◆ Exercise prompt
Change "icon" to "symbol" in every one of the following records, and write the records out again with everything else unchanged.

Records from a collection
________

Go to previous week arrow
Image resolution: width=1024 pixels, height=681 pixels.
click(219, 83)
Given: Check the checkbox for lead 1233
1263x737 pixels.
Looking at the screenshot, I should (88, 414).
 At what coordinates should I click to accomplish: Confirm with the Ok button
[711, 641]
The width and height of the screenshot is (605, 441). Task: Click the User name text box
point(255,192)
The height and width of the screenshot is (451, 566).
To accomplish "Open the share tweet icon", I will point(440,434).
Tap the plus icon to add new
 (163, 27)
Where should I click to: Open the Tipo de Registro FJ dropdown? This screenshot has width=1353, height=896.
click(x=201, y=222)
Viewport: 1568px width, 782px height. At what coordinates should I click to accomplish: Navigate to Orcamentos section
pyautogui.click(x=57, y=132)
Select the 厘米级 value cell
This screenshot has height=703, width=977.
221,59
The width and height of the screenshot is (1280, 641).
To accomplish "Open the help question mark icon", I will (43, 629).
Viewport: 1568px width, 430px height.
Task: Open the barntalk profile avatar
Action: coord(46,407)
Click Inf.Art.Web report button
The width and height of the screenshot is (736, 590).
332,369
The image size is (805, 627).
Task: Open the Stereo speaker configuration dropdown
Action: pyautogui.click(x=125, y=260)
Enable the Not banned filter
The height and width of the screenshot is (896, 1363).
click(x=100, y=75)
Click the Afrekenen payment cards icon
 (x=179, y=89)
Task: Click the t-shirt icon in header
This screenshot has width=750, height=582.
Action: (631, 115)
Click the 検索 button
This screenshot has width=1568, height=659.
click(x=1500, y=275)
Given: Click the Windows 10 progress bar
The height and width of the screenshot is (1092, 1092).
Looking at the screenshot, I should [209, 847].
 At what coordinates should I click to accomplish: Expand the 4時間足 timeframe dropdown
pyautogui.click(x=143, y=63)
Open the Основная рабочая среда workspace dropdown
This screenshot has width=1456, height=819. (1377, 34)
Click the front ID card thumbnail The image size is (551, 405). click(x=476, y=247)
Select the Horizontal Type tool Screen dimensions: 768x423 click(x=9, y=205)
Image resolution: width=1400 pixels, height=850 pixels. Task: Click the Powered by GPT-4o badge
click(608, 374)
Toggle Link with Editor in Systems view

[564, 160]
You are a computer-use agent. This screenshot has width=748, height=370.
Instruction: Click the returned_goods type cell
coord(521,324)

________

◆ Task result
Go to previous week arrow
Image resolution: width=1024 pixels, height=681 pixels.
click(219, 83)
Given: Check the checkbox for lead 1233
1263x737 pixels.
Looking at the screenshot, I should (88, 414).
 At what coordinates should I click to accomplish: Confirm with the Ok button
[711, 641]
The width and height of the screenshot is (605, 441). Task: Click the User name text box
point(255,192)
The height and width of the screenshot is (451, 566).
To accomplish "Open the share tweet symbol", I will point(440,434).
Tap the plus symbol to add new
 (163, 27)
Where should I click to: Open the Tipo de Registro FJ dropdown? This screenshot has width=1353, height=896.
click(x=201, y=222)
Viewport: 1568px width, 782px height. At what coordinates should I click to accomplish: Navigate to Orcamentos section
pyautogui.click(x=57, y=132)
Select the 厘米级 value cell
This screenshot has height=703, width=977.
221,59
The width and height of the screenshot is (1280, 641).
To accomplish "Open the help question mark symbol", I will (43, 629).
Viewport: 1568px width, 430px height.
Task: Open the barntalk profile avatar
Action: coord(46,407)
Click Inf.Art.Web report button
The width and height of the screenshot is (736, 590).
332,369
The image size is (805, 627).
Task: Open the Stereo speaker configuration dropdown
Action: pyautogui.click(x=125, y=260)
Enable the Not banned filter
The height and width of the screenshot is (896, 1363).
click(x=100, y=75)
Click the Afrekenen payment cards symbol
 (x=179, y=89)
Task: Click the t-shirt symbol in header
This screenshot has width=750, height=582.
Action: (631, 115)
Click the 検索 button
This screenshot has width=1568, height=659.
click(x=1500, y=275)
Given: Click the Windows 10 progress bar
The height and width of the screenshot is (1092, 1092).
Looking at the screenshot, I should [209, 847].
 At what coordinates should I click to accomplish: Expand the 4時間足 timeframe dropdown
pyautogui.click(x=143, y=63)
Open the Основная рабочая среда workspace dropdown
This screenshot has width=1456, height=819. (1377, 34)
Click the front ID card thumbnail The image size is (551, 405). click(x=476, y=247)
Select the Horizontal Type tool Screen dimensions: 768x423 click(x=9, y=205)
Image resolution: width=1400 pixels, height=850 pixels. Task: Click the Powered by GPT-4o badge
click(608, 374)
Toggle Link with Editor in Systems view

[564, 160]
You are a computer-use agent. This screenshot has width=748, height=370.
Instruction: Click the returned_goods type cell
coord(521,324)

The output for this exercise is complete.